Generale golpista nel 1983, resistendo venti mesi al potere preso ‘manu militari’, Buhari riconquista la leadership del gigante africano soltanto nel 2015, dopo avere democraticamente collezionato due sconfitte alle presidenziali del 2007 e del 2011. E lo fa battendo il presidente uscente Goodluck Jonathan e segnando un risultato senza precedenti: per la prima volta dall’indipendenza nigeriana, una forza di opposizione si afferma nelle urne e non coi carri armati. L’ex golpista ce la fa senza colpo di Stato.
Questa capacità di cavalcare i paradossi è stata, ed è, la vera forza di Buhari, il quale nella settimana intercorsa dal rinvio delle consultazioni a sabato scorso 23 febbraio, invitava l’Esercito a “essere spietato” contro chiunque si opponesse all’andamento democratico delle elezioni. E se oggi Abubakar contesta i risultati elettorali, quando fu lui, Buhari, a strappare la presidenza all’opposizione, il perdente Jonathan gli fece una telefonata di felicitazioni. Cosa che non solo in Nigeria, ma in parecchi Paesi africani accade con estrema rarità.
Il Re del Nord
Se l’abilità di tessere la politica del paradosso sembra la cifra di Buhari, più difficile è la scommessa di amministrare un Paese secondo le promesse. I due maggiori problemi, la corruzione endemica e il terrore seminato da Boko Haram, non sono stati che scalfiti, pure sprecando sforzi e parole per assicurare il massimo impegno. Le violenze di Boko Haram hanno seminato morti e sfollati: sono quarantamila soltanto gli scappati dalla città di Rann in Camerun, cui proprio oggi è stato ingiunto di tornare. Difficile che si accontentino, sia loro sia l’opposizione, delle rassicurazioni espresse oggi da Buhari, mentre ritirava dalla Commissione elettorale indipendente la certificazione della vittoria: “Il nostro governo rimarrà inclusivo e le nostre porte rimarranno aperte”. Difficile smorzare i ricorsi di Abubakar contro la regolarità del voto, inaspriti dalla beffa virale sui social che oggi ha dipinto Buhari – parafrasando ‘Game of Thrones’ – come il “re del Nord”. Perché è nel settentrione della Nigeria che ha imbarcato le maggiori preferenze, mentre Abubakar è andato meglio al sud e all’est.

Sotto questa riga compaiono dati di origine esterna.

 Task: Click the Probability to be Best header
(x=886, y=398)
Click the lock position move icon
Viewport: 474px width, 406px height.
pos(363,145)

Sono comunque 15 milioni e 200 mila voti contro 11 milioni e 300 mila, anche se il tasso d’astensione elevatissimo parla da solo circa la sfiducia e le paure del Paese. O più semplicemente circa l’impossibilità di andare al seggio per problemi di cattiva organizzazione o per le violenze che sono costate, nelle ultime battute elettorali, una quarantina di morti.

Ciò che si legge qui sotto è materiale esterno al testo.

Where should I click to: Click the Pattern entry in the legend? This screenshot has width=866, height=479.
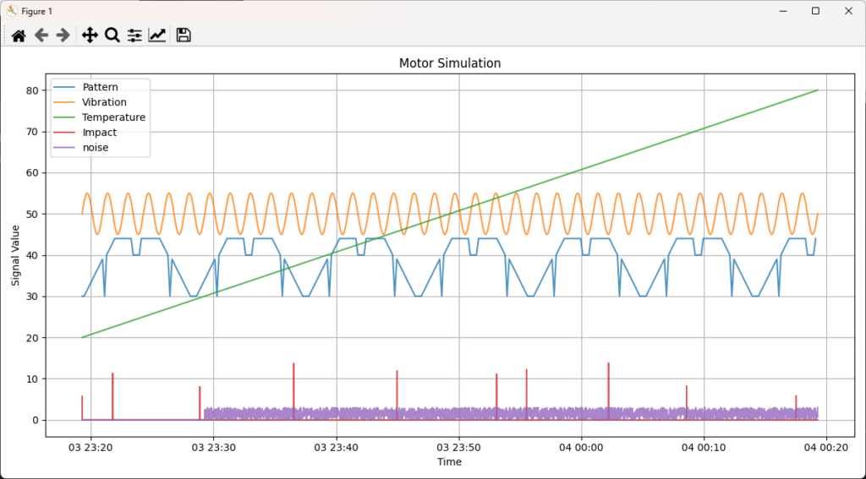point(100,87)
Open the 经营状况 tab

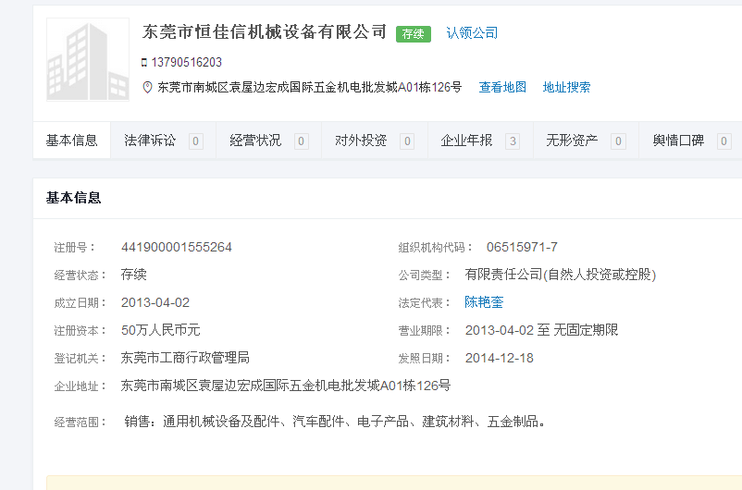[x=255, y=141]
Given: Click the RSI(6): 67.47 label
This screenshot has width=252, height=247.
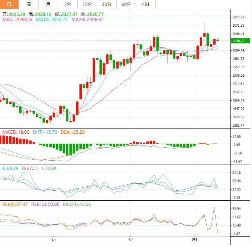Looking at the screenshot, I should pyautogui.click(x=14, y=204).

“Sta facendo del suo meglio”
Ma Buhari, maestro del paradosso, lascia che oggi l’esercito esegua decine di arresti per brogli elettorali nello Stato di Rivers (guarda caso, l’area sudorientale dello sfidante), ma al contempo dichiara al mondo che le elezioni sono state “libere ed eque”. Se qualche broglio alla fine, c’è stato, si punta il dito sul PDP, il People’s Democratic Party di Abubakar.

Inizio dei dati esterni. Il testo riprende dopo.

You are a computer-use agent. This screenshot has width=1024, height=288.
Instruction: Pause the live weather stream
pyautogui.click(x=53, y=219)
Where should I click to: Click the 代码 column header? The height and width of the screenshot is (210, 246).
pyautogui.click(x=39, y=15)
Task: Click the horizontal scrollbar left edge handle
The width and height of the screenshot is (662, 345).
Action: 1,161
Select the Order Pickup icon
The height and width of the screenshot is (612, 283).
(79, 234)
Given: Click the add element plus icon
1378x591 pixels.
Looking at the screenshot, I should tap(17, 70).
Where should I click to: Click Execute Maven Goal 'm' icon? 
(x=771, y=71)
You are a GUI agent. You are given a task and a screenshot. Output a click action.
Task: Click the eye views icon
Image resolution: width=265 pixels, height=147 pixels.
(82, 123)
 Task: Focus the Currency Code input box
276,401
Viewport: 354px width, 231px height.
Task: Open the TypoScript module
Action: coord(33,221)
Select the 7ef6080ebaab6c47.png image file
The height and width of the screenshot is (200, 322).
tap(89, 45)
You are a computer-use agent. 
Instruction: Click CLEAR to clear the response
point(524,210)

Buhari intanto si prende per vice presidente Olujonwo Obasanjo, figlio dell’ex capo di Stato nigeriano, uno che fino all’anno scorso gli diceva di tornare a casa. Il mondo si congratula con il presidente confermato ma lo guarda diffidente. La complessa situazione nigeriana, col secondo mandato, sarà meno pesante? Mesi fa con sibillina saggezza Olegusun Obasanjo, il vecchio presidente, di Buhari questo disse: “Sta facendo del suo meglio ma il suo meglio non è abbastanza per la Nigeria”.